Based on the embodiment of the invention, the accessibility of the service facilities in the service demand area in different travel modes can be evaluated, so that the accessibility condition can be mastered more accurately and comprehensively. For example, in a public service facility park as an example, a certain residential area has better accessibility in a driving mode, but has poorer accessibility in a walking mode, so that the residential area is considered to be more convenient to drive to and from the park, but has poorer convenience in walking to the park.

It should be understood that the method of calculating the service reachability of each service demand area in each travel pattern is the same as the method of calculating the service reachability of each service demand area in a case where the travel pattern is not taken into consideration.

Further, the determining the reachability of the service facility in each service demand area according to the supply-to-demand ratio of the at least one service facility corresponding to each service demand area further includes: and determining the service facility reachability of each service demand area in a plurality of travel modes according to the service facility reachability of each service demand area in the plurality of travel modes.

And service facility accessibility, namely comprehensive accessibility of each service demand area in a plurality of travel modes. The comprehensive reachability comprehensively reflects the influence of various travel modes on the reachability, so that the reachability can be evaluated more comprehensively and accurately. In some examples, the service reachability calculated by the plurality of travel modes may be summed to obtain the service reachability of each service demand area in the plurality of travel modes.

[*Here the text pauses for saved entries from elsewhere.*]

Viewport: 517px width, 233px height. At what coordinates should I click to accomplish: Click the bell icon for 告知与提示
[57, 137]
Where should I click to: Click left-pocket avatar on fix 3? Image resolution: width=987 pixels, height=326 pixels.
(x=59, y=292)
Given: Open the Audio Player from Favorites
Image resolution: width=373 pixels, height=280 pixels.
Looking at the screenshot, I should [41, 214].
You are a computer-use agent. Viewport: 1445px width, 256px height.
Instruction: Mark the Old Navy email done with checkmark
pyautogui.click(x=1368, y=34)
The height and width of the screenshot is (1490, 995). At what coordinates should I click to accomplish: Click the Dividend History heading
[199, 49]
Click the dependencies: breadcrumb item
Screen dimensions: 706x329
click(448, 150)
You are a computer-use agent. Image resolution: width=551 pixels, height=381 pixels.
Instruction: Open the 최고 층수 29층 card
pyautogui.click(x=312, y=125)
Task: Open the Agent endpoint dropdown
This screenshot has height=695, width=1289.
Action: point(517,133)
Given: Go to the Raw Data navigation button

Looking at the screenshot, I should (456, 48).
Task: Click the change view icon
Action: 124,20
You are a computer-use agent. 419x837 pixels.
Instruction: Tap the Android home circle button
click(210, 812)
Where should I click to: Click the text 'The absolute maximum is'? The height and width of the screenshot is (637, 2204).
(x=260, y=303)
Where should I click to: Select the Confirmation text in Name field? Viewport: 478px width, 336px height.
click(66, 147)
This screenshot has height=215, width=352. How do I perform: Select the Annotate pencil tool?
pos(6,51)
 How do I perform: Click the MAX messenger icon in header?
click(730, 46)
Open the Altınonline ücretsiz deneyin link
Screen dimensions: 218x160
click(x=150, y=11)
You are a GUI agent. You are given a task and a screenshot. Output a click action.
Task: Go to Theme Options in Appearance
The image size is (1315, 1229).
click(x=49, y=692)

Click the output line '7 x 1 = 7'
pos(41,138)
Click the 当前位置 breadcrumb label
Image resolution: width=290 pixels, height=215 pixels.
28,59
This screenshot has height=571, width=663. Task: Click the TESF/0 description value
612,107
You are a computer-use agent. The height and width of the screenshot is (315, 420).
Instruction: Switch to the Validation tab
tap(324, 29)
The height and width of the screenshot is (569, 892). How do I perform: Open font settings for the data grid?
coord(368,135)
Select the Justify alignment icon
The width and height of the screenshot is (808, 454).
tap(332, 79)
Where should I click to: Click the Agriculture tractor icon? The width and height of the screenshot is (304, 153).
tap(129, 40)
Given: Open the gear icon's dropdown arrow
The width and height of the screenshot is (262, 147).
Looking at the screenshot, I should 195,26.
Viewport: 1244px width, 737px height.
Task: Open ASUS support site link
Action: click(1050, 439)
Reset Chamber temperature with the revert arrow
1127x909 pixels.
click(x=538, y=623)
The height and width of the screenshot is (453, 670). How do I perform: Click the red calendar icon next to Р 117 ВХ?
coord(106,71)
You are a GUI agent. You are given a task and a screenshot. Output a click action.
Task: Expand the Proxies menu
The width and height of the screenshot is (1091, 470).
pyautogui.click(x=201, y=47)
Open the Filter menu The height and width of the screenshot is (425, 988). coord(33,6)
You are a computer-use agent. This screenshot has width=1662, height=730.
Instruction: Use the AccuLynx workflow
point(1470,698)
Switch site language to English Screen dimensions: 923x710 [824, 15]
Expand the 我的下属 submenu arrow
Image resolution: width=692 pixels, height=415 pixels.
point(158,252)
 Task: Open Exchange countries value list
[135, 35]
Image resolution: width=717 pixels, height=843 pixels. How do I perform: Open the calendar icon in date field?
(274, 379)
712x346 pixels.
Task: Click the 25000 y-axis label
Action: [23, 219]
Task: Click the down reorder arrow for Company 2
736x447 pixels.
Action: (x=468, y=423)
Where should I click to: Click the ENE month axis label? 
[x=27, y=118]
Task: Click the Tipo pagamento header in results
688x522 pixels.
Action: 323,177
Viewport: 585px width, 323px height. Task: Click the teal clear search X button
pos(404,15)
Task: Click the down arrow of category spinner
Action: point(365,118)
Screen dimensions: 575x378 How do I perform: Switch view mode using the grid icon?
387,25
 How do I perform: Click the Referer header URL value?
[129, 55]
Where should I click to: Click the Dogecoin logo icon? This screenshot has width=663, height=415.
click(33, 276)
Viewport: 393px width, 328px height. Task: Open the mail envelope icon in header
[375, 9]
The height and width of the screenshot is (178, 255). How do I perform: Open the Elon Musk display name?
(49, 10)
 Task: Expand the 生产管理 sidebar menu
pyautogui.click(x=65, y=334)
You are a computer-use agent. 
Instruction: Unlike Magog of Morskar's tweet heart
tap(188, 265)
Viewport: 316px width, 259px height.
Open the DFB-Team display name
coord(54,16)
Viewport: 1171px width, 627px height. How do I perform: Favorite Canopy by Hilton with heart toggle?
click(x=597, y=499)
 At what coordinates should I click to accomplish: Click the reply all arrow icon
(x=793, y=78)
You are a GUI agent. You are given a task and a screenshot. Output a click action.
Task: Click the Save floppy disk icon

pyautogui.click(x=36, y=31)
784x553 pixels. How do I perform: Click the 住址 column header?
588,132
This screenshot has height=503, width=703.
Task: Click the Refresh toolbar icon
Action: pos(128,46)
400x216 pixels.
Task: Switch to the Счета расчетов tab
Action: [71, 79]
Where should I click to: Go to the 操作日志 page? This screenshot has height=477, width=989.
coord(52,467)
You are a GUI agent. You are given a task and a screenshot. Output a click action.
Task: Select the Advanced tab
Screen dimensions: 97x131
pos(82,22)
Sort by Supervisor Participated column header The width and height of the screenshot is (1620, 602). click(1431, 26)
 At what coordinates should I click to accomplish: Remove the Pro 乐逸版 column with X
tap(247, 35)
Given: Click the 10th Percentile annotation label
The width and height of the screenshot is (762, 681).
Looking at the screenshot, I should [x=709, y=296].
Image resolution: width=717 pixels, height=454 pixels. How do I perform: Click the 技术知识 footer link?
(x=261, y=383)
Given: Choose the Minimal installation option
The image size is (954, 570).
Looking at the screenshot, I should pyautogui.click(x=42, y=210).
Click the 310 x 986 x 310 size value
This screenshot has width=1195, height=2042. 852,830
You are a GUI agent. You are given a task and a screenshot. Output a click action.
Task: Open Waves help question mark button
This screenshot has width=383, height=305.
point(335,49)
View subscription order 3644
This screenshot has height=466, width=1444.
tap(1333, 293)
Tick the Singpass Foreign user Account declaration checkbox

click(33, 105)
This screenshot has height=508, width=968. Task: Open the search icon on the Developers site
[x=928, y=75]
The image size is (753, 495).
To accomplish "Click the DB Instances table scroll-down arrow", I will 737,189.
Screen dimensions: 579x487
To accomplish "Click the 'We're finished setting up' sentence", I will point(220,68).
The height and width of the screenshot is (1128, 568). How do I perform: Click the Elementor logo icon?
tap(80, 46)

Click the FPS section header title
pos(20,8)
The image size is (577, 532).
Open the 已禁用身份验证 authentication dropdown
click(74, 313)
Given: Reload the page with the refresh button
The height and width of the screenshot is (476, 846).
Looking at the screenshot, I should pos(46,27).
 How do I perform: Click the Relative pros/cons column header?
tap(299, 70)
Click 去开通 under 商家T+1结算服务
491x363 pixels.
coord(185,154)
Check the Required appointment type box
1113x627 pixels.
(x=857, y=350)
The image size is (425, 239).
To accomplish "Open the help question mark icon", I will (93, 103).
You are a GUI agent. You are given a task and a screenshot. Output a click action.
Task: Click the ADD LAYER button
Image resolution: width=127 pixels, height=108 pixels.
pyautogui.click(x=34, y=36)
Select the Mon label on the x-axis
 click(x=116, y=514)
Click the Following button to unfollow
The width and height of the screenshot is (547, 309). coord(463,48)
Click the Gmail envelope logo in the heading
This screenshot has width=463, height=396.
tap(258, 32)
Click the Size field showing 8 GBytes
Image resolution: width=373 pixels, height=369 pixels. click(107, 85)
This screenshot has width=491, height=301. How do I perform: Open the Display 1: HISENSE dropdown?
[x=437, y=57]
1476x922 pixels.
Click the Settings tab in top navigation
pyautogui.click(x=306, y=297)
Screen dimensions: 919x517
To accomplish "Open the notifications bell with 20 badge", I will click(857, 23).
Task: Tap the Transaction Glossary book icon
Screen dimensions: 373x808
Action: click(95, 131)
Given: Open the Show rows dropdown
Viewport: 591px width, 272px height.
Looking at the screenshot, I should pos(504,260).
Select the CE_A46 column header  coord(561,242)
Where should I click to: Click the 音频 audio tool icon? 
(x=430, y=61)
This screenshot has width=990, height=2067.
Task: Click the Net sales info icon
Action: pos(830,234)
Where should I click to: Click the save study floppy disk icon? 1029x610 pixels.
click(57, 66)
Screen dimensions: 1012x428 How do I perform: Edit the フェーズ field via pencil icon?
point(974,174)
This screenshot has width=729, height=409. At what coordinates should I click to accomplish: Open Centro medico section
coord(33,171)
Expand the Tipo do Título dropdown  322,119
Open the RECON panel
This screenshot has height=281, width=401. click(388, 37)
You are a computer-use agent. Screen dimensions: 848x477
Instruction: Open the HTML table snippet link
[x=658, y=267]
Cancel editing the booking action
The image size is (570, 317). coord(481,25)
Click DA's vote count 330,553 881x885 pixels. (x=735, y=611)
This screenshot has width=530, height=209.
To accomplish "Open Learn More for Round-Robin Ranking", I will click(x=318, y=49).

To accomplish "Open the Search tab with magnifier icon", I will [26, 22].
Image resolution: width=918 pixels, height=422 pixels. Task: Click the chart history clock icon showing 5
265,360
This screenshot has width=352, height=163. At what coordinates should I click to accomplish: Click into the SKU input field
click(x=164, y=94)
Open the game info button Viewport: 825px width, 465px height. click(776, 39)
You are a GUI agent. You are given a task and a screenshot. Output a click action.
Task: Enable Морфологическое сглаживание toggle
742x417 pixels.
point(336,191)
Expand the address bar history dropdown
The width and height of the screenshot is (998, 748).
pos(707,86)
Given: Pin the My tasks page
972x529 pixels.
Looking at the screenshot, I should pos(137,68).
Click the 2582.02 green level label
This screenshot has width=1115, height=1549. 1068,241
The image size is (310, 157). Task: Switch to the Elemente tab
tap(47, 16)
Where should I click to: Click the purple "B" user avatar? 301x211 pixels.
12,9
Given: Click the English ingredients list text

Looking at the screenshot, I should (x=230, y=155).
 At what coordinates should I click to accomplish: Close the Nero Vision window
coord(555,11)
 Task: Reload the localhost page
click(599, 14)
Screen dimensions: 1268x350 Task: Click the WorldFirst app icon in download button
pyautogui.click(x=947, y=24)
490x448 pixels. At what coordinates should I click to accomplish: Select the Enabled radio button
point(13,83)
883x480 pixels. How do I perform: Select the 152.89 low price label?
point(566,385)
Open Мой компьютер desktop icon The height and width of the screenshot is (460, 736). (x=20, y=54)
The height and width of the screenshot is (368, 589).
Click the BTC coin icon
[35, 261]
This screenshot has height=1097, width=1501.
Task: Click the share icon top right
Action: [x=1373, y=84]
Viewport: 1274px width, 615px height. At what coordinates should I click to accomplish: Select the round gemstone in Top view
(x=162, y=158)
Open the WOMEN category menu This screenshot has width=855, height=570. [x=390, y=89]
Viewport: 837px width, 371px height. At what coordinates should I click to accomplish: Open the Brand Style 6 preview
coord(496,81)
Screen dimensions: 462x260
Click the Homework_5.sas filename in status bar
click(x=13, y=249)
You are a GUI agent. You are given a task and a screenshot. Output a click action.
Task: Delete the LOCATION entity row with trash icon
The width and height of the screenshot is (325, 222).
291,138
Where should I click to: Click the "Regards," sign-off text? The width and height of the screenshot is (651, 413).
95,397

Further, in other examples, the method further comprises: determining reachability weights of service facility reachability in a plurality of travel modes according to the use frequencies of the plurality of travel modes in the target area; the determining the reachability of the service facility of each service demand area in the plurality of travel modes according to the reachability of the service facility of each service demand area in the plurality of travel modes comprises: and obtaining the reachability of the service facilities of each service demand area in a plurality of travel modes according to the reachability and reachability weights of the service facilities of each service demand area in the plurality of travel modes.

The reachability weight may reflect the contribution of the travel mode to the comprehensive reachability. The larger the reachability weight of a certain travel mode is, the larger the contribution of the travel mode to the comprehensive reachability is. When the comprehensive reachability is calculated, the reachability weight of the trip mode is introduced, so that the reachability can be estimated more comprehensively and accurately.

In some embodiments, the present invention may provide a G2SFCA method based on supply competition to calculate the reachability of the service facility to the service demand area. In the G2SFCA method based on supply competition, a search radius is determined through a traffic distance threshold value. The G2SFCA method is based on the 2SFCA method, and introduces a Gaussian function as a distance attenuation function to obtain a more real space accessibility result.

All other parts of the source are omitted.